Problem
Starting at the line that contains "Open the three-dot options menu on profile", write out each line exactly through the last one in the material below, and nothing more; omit all pictures.

Exercise data
::::

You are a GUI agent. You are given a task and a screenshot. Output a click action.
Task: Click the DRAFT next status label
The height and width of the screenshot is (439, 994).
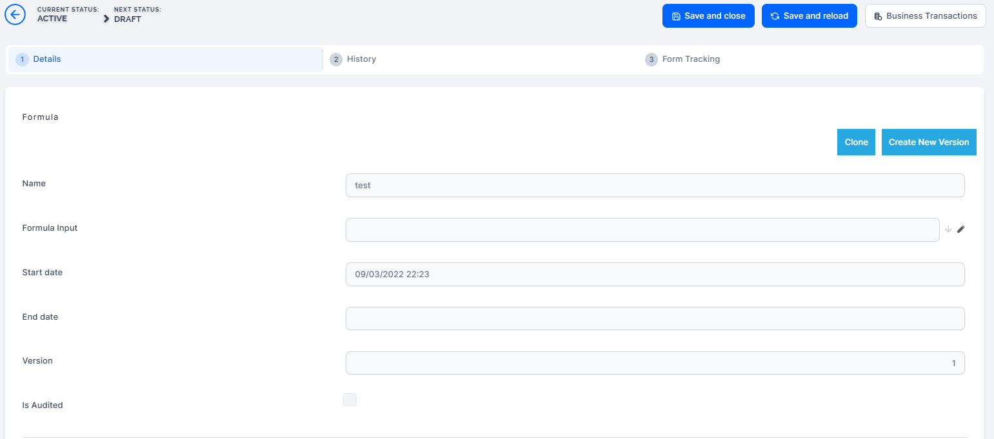(128, 19)
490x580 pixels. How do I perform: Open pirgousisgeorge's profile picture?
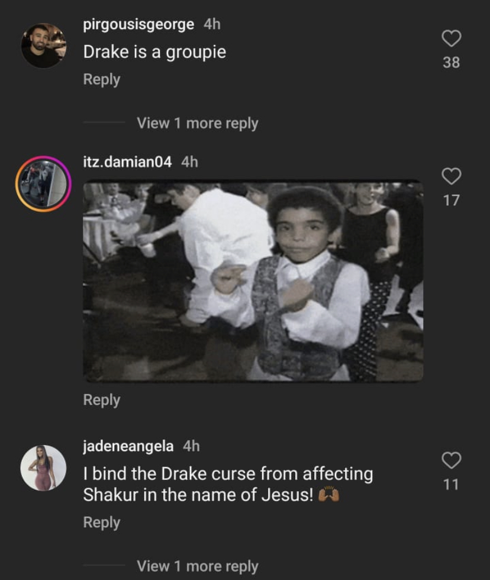43,46
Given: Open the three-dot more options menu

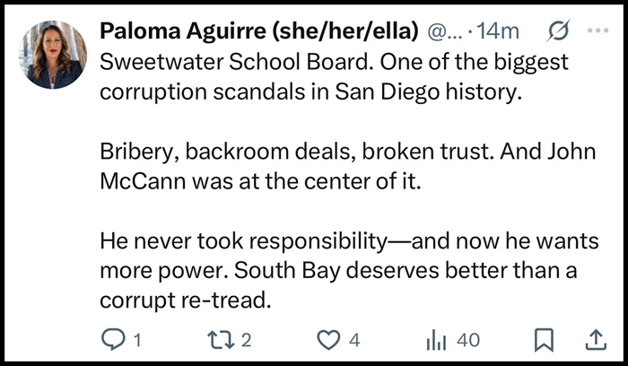Looking at the screenshot, I should coord(597,31).
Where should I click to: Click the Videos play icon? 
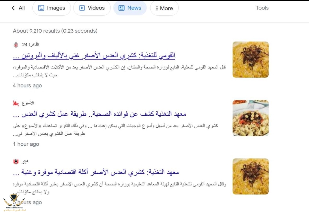(82, 8)
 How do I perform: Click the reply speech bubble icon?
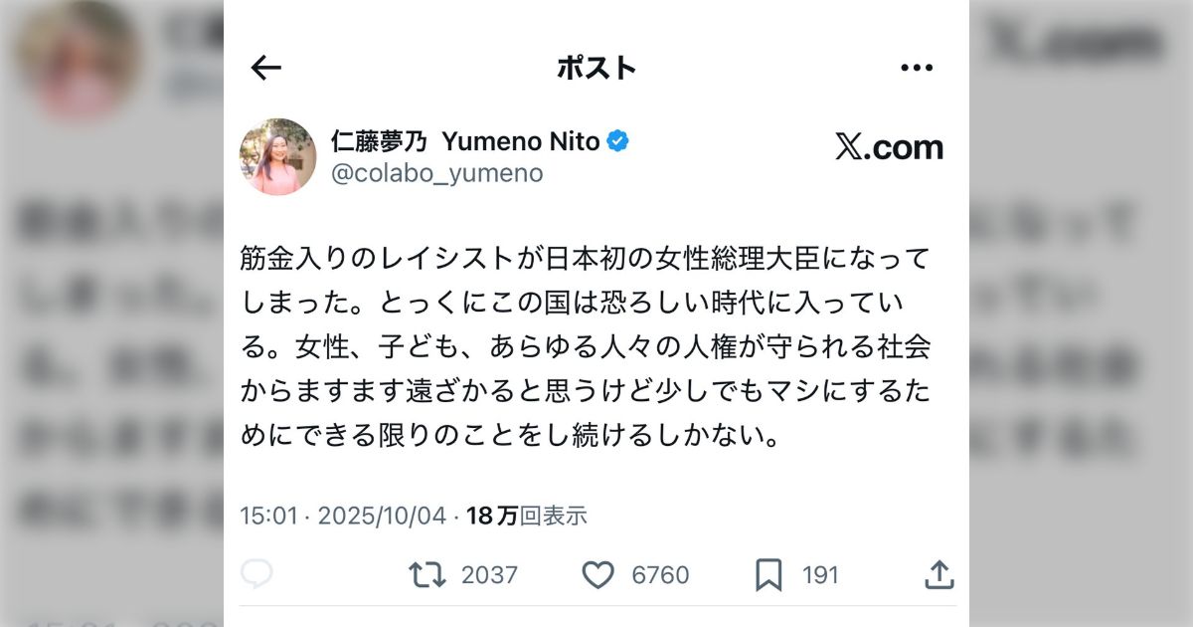[x=257, y=574]
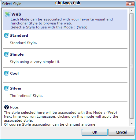Select the Standard style label
Image resolution: width=136 pixels, height=140 pixels.
tap(19, 35)
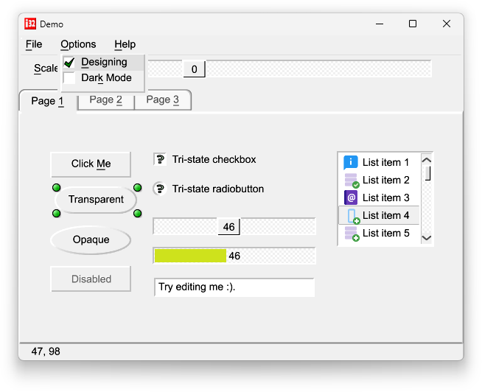Uncheck the Designing option
Image resolution: width=482 pixels, height=392 pixels.
pos(102,63)
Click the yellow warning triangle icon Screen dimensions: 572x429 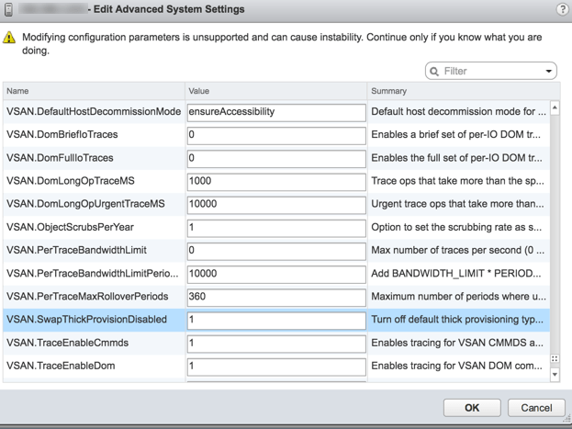(x=9, y=38)
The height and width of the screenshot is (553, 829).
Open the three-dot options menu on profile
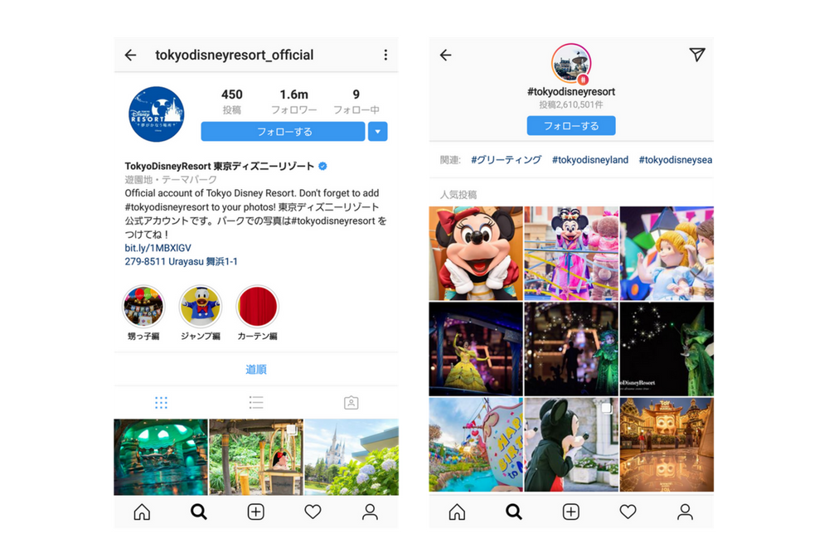[385, 55]
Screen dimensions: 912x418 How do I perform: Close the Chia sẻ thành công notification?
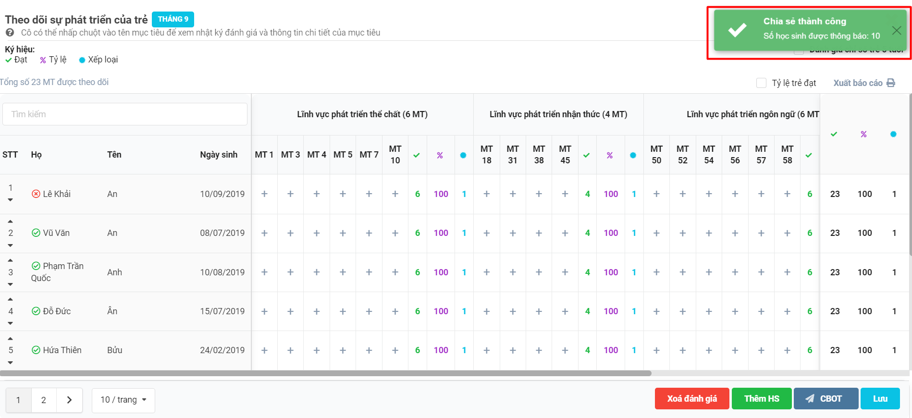click(x=896, y=31)
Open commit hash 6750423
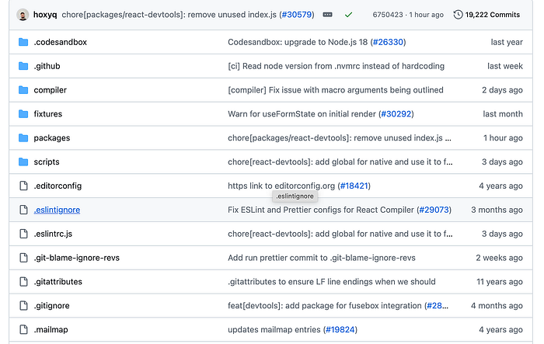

::::

Response area
Open the three-dot options menu on profile
[385, 55]
Screen dimensions: 912x418 How do I perform: Close the Chia sẻ thành công notification?
click(x=896, y=31)
Open commit hash 6750423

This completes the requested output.